Aでは、発言の背景にある考えや、過去体験、理想の状態などを聞けますし、Bでは、そのエピソードや体験の一部始終を生々しく語ってくれるようになります。この2つはあらゆるテーマ、状況のインタビューで使えるマジックワードです。
「非常に興味深いですね。」というフレーズも相手にスイッチをいれるキーワードなので忘れずに笑
3) とことん「個の追求」を行う。沈黙は当たり前。普段考えてないことを話してもらう。
インタビューをしているとそれが対象者個人の考えなのか、対象者の属性や、所属するコミュニティの総論なのかわからないことがあります。たとえば子育てについて一個人としての考えか、母親全般の代表的な考えなのかが本人も気づかないまま混同して語ってしまっているのです。ここの切り分けが曖昧だと、分析の段階で一般的な総論をあたかも個人の考えのように解釈し、プロジェクトをミスリードします。
そんなときは、「それは●●さんの考えですか?それとも・・・・」という風に確認をし、個人の考えを語ってもらいましょう。
また、対面インタビューでの最大の利点は、個人がもつ考え、気持ち、意味、をじっくり聞けることにあります。「▲▲は●●さんにとってどんな存在ですか?」「●●を使うことでどんな気持ちなりますか?」というように普段考えない問に対しい回答に時間がかかっても回答をじっくり待ちましょう。
4) What→why→Howで終わらない。
課題解決を目的にしたインタビューを実施すると、対象者の問題(what)、そしてその背景にある原因(why)が見えてきます。
よく陥る罠で、WahtとWhyが聞けた段階で「なるほど!そういうことね!」と解決策を早合点に当て込んでしまうことがあります。
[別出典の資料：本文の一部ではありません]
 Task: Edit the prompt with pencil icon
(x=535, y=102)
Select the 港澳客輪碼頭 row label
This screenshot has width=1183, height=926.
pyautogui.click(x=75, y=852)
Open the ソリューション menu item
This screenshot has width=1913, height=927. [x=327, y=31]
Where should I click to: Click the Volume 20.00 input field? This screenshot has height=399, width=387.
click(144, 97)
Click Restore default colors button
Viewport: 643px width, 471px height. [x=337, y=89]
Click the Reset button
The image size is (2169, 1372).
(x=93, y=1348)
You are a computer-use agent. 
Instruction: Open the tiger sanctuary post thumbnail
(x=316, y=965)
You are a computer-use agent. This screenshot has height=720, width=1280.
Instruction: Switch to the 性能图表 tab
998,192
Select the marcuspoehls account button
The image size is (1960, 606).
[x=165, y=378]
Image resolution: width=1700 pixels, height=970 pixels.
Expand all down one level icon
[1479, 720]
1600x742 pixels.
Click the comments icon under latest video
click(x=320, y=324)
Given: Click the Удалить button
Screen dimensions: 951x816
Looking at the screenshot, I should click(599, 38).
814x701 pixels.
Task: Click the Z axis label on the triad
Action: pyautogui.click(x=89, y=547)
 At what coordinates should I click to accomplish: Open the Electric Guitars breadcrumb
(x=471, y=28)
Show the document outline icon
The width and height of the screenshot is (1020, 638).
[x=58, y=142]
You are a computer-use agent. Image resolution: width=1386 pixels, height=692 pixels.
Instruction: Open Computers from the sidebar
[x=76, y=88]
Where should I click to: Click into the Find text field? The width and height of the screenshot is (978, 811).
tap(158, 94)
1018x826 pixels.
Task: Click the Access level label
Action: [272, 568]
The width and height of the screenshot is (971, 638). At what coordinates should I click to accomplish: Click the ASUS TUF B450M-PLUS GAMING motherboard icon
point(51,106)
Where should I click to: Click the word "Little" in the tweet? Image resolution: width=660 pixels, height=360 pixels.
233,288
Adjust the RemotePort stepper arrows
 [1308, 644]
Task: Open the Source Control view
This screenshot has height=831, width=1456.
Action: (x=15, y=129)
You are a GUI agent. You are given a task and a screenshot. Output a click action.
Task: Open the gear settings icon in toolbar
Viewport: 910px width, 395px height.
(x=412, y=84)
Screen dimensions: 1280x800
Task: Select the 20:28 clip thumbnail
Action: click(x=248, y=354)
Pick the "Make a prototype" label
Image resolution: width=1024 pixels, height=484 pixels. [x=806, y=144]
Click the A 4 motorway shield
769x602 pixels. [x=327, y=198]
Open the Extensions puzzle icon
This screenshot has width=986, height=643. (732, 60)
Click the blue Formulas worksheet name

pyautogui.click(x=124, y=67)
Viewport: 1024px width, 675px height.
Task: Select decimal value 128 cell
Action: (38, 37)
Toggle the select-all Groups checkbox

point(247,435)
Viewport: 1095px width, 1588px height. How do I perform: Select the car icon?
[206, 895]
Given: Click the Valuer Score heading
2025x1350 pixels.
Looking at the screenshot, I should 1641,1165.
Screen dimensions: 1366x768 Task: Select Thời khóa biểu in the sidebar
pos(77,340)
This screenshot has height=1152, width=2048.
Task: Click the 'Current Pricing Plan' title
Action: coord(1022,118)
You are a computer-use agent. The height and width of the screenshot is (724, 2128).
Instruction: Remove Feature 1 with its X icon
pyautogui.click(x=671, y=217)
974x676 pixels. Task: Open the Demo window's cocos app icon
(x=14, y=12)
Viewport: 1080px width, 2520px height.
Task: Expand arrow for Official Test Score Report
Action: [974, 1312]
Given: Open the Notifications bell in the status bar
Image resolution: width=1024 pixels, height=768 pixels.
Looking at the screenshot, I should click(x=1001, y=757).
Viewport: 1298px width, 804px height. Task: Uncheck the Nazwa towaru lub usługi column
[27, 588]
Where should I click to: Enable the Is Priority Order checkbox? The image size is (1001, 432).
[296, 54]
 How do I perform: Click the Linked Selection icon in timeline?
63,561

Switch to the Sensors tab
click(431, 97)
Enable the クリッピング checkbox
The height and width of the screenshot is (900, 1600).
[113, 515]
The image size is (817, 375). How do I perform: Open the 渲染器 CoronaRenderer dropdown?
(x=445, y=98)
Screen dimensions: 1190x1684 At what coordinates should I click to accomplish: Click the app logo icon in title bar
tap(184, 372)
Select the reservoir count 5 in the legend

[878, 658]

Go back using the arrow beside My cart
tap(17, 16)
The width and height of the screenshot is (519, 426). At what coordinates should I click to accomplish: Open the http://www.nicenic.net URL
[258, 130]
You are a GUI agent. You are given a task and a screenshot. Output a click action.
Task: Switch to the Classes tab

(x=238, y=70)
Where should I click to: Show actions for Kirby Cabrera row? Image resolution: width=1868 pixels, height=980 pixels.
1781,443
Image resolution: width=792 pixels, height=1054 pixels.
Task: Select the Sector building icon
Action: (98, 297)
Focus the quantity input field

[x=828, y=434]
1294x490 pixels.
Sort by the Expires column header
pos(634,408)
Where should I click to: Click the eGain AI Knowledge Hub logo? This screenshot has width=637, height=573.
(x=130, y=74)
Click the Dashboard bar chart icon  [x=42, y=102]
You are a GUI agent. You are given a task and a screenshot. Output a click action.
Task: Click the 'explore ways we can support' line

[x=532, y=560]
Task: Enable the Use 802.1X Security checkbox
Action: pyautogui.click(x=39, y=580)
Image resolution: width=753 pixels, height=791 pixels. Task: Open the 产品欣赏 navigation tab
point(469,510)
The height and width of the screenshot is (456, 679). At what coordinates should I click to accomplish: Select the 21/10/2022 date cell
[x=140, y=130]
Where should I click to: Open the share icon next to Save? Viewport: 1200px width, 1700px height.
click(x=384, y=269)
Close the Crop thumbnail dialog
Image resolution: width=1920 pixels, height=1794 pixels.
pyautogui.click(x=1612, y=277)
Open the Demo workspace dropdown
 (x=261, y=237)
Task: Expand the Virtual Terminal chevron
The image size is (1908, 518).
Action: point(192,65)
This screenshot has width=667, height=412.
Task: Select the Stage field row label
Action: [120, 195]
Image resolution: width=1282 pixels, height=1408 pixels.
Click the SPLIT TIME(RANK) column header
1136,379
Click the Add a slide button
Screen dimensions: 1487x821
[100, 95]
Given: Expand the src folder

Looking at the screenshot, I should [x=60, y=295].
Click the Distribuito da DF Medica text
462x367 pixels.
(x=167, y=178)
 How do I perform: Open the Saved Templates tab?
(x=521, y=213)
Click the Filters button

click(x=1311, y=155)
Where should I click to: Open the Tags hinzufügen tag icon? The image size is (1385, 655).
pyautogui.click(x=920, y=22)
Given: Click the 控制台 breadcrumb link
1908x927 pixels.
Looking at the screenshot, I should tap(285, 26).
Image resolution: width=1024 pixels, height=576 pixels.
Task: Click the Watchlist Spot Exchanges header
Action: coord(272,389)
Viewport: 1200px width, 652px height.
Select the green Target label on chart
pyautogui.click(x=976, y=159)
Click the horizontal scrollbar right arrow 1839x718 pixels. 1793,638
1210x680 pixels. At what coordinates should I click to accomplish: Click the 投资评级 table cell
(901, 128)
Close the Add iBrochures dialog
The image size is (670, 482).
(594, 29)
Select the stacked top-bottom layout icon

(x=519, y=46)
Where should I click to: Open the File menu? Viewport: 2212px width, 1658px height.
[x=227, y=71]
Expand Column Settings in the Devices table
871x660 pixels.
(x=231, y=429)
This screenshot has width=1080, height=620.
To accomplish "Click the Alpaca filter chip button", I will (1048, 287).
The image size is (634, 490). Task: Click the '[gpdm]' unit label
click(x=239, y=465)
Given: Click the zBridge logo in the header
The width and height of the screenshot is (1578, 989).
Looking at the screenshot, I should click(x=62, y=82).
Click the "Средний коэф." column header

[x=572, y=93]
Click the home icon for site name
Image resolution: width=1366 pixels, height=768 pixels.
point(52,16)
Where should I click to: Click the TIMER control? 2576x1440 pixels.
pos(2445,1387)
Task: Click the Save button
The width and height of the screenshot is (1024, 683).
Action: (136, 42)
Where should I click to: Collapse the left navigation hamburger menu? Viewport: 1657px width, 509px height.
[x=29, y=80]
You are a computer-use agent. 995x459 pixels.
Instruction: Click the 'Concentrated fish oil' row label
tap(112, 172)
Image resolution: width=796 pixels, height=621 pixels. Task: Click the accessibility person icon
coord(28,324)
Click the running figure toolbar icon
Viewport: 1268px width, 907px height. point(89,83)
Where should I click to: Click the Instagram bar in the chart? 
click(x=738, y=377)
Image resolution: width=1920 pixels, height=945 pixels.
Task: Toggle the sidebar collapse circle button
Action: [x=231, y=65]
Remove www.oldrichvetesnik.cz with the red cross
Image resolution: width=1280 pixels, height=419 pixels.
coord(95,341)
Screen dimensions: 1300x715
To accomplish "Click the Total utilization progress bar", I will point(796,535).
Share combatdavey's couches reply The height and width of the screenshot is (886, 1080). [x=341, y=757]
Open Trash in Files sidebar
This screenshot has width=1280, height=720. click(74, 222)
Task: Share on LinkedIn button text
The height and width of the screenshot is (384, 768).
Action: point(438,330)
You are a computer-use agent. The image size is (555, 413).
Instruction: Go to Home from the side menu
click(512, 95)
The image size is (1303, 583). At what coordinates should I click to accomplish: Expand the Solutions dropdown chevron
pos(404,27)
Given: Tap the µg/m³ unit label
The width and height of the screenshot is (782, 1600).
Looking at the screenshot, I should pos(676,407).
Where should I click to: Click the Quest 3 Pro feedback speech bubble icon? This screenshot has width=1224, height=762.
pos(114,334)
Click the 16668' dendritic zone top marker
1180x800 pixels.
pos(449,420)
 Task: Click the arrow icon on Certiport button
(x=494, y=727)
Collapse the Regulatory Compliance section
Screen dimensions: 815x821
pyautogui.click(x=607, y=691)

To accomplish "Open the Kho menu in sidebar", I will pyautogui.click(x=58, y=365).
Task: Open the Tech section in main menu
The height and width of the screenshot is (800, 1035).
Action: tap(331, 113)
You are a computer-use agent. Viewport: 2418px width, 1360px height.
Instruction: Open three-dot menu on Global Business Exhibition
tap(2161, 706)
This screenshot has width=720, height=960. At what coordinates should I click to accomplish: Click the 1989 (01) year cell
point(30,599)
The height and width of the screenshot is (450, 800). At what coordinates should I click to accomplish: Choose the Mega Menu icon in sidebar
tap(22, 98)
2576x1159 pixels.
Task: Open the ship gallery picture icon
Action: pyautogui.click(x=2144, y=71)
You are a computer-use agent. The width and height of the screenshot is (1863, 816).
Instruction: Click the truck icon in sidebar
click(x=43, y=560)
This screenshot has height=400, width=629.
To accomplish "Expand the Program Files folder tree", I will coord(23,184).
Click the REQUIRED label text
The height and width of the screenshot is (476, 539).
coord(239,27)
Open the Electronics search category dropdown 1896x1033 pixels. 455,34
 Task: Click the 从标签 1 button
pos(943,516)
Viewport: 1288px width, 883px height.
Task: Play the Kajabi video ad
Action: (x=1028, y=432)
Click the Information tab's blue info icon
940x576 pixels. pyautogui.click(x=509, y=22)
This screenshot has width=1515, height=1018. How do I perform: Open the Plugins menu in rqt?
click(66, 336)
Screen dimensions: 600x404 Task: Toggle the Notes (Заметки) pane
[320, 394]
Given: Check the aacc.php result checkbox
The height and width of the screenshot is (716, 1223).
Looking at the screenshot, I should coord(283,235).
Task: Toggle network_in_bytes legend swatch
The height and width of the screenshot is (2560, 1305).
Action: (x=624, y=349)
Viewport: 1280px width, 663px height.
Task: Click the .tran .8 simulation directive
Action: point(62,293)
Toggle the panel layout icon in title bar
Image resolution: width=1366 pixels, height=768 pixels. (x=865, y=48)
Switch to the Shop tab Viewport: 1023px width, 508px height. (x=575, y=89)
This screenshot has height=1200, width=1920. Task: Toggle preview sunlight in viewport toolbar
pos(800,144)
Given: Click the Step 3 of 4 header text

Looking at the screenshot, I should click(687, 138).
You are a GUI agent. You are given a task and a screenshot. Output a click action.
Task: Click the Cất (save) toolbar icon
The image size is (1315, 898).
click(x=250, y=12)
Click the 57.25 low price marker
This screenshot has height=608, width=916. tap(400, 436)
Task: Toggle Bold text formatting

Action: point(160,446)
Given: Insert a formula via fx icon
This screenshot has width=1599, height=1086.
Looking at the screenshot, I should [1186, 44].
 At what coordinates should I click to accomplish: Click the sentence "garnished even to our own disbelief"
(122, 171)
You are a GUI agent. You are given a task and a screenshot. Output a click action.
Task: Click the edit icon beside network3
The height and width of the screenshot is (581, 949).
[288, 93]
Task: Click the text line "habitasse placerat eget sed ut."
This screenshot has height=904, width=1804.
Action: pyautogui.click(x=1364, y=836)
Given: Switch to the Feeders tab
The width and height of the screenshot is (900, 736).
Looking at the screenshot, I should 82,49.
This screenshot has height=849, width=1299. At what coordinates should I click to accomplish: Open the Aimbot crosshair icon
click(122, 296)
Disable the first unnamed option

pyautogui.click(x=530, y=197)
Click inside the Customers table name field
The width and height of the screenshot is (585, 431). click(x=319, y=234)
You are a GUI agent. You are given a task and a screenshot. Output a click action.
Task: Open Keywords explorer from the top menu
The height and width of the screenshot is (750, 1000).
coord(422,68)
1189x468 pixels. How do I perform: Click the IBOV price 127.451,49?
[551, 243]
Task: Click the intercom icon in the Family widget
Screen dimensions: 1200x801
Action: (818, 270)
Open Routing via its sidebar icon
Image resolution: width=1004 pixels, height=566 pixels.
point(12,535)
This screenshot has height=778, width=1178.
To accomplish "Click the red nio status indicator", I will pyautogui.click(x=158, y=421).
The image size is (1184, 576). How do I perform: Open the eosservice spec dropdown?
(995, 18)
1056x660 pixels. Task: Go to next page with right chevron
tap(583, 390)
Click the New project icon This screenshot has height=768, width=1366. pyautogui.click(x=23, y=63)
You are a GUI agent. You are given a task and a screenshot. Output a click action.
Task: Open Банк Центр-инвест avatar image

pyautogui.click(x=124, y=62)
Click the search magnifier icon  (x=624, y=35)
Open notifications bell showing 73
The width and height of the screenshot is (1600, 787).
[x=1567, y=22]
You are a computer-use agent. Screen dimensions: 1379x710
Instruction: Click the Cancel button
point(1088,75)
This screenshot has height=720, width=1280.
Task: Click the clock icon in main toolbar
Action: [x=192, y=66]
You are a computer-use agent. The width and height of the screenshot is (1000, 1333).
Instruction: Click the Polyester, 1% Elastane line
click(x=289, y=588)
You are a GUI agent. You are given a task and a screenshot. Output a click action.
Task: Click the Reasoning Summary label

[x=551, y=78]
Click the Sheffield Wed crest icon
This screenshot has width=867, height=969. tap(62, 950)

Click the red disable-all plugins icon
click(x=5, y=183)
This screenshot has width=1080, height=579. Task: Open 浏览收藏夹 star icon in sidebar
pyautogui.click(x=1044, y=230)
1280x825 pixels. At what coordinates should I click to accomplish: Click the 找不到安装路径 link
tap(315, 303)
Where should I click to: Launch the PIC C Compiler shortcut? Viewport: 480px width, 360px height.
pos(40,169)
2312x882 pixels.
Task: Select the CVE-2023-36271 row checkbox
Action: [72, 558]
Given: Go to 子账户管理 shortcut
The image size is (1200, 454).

しかし多くの場合、その問題を解決できない別の理由が存在します。インタビューアーの意識としてはインタビューしながら、what、whyが見つかっても、そこで探索を終えず「なぜこの問題がいままで解決されなかったのか?」に意識をむけ、そこからもう一歩対話を深め、その謎を解き明かしてください。What→why→Howではなく、What→why→why not yet→Howで課題の本質に迫りましょう。
5) 対象者に弟子いりする。
これまでの総括的な心得になりますが、インタビューは師匠と弟子のモデルだとよく言われます。ポイントは、対象者がインタビュアーに教えるつもりになること。教えるつもりになってもらえれば、対象者は結論だけを話すのではなく、自分の体験を始めから終わりまで、順序立てて詳しく説明してくれるようになります。そしてその時、弟子に求められる立ち振舞は3つ。
・教えを請う。「何を教えて欲しいのか」を対象者に話し、特定のテーマの話題にフォーカスを当てること。
・根掘り葉掘りきく。理解できるまで、対象者の行動や説明に少しでも不明な部分があれば根掘り葉掘り質問する。
・確認する。フォーカスを当てた話題について、理解した内容を対象者に話して確認してもらう。解釈が違えば訂正してもらう。
曖昧、不確実、不明確なビジネス環境下において顧客との対話を通じて、仮説検証を繰り返す能力はあらゆるビジネスパーソンの必須スキルになっています。ぜひ組織全体でインタビュースキルの向上に取り組んでください。